È una sintonia che è nata subito, già la sera dell’elezione di papa Francesco?
«La sera del 13 marzo, dopo l’elezione, anch’io ero nella cappella Sistina per salutare il nuovo Papa e per promettergli obbedienza. E, subito, papa Francesco mi ha chiesto di Papa Benedetto e detto di volergli telefonare. Io stesso ho fatto il numero di telefono e gliel’ho passato. E dieci giorni dopo l’elezione, il 23 marzo, papa Francesco è andato di persona a Castel Gandolfo per visitare il suo predecessore. C’è un rapporto molto cordiale e di affetto tra due persone che non si erano molto frequentate prima».
Lei che lo conosce bene. Cosa ha pensato papa Benedetto dell’elezione di papa Francesco?
«Papa Benedetto ha seguito la fumata bianca, cioè l’elezione del suo successore alla televisione a Castel Gandolfo. In quel momento io non ero lì, ma ero nel Palazzo Apostolico in Vaticano, perciò non so qual è stata la sua prima reazione. Certamente era sorpreso del fatto che il nuovo Papa, subito dopo l’elezione, volesse parlargli al telefono. In quella telefonata Benedetto gli ha fatto gli auguri e gli ha promesso la propria preghiera e il proprio appoggio».
Come trascorre, oggi, le sue giornate di Papa emerito?
«Con la preghiera, innanzitutto, con lo studio, la corrispondenza personale e le visite. Arrivano, giorno per giorno, molti libri in diverse lingue, vedo che lui predilige quelli di teologia, filosofia e storia. Legge molto e preferisce i testi in tedesco e in italiano. Il giorno comincia con la messa, poi c’è il breviario, poi segue la prima colazione. La mattinata, in genere, è dedicata alla preghiera allo studio, alla posta e alle visite che aumentano. All’una e trenta pranziamo tutti insieme, papa Benedetto, io e le memores. Non può mancare la siesta. Il pomeriggio sbriga la vasta corrispondenza privata, ascolta anche musica. Naturalmente il programma cambia quando, per esempio, c’è suo fratello».
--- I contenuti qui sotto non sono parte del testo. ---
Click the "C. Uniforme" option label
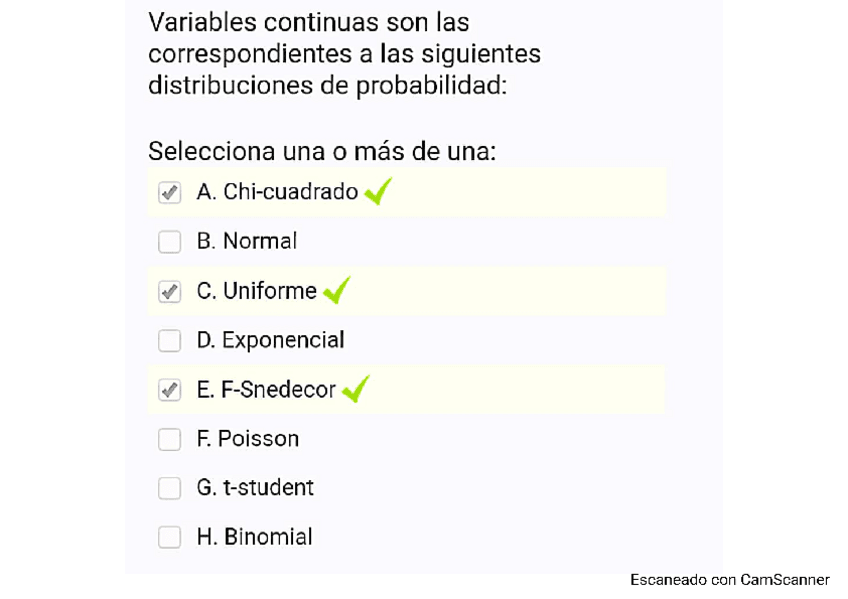The image size is (848, 599). tap(257, 291)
E poi ci sono le passeggiate che fate insieme.
«Ne facciamo una dietro la casa, subito dopo pranzo e, un’altra, verso le quattro, per dire insieme il rosario. Poi una brevissima sul terrazzo, dopo la cena delle sette e mezza e il telegionale. Dopo, il Papa si ritira, a volte suona il pianoforte».
È lo stesso che aveva da cardinale?
«Si, è lo stesso che aveva giá da professore. È stato un dono della sua famiglia e, in 50 anni, lo ha seguito ovunque, in ogni tappa, da Frisinga a Bonn, a Münster, a Tubinga, a Ratisbona, a Monaco e finalmente a Roma».
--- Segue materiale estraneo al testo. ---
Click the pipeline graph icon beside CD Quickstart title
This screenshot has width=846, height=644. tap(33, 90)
Anche i gatti si sono trasferiti?
«I gatti non sono mai stati suoi, ma è vero, ci sono gatti che girano nei giardini vaticani, vengono anche al Monastero e qualche volta si avvicinano quando hanno il desiderio della presenza umana. Certo, al Papa piacciono molto i gatti, anche se, per esempio, in Tv preferisce il commissario Rex, che ha per protagonista un bel cane di pastore tedesco».
Cos’altro vede in Tv?
«Gli piacciono i vecchi film di don Camillo. Gli piace anche la serie di don Matteo. Adesso ne è cominciata un’altra, no?».
È difficile immaginarlo, siamo abituati al Ratzinger teologo, professore. Dall’apparenza anche un po’ rigida.
«Un’apparenza appunto, uno stereotipo. Chi lo conosce da vicino sa che non è così. Papa Benedetto, pur essendo un po’ riservato, è una persona molto affabile, per niente rigido o qualcos’altro del genere».
Cos’hanno in comune, secondo lei i due Papi?
«Hanno in comune l’amore per il Signore, per la Chiesa e per i fedeli, anzi per tutti gli esseri umani. Se non ci fosse questo amore sarebbe impossibile fare il Papa. Impossibile».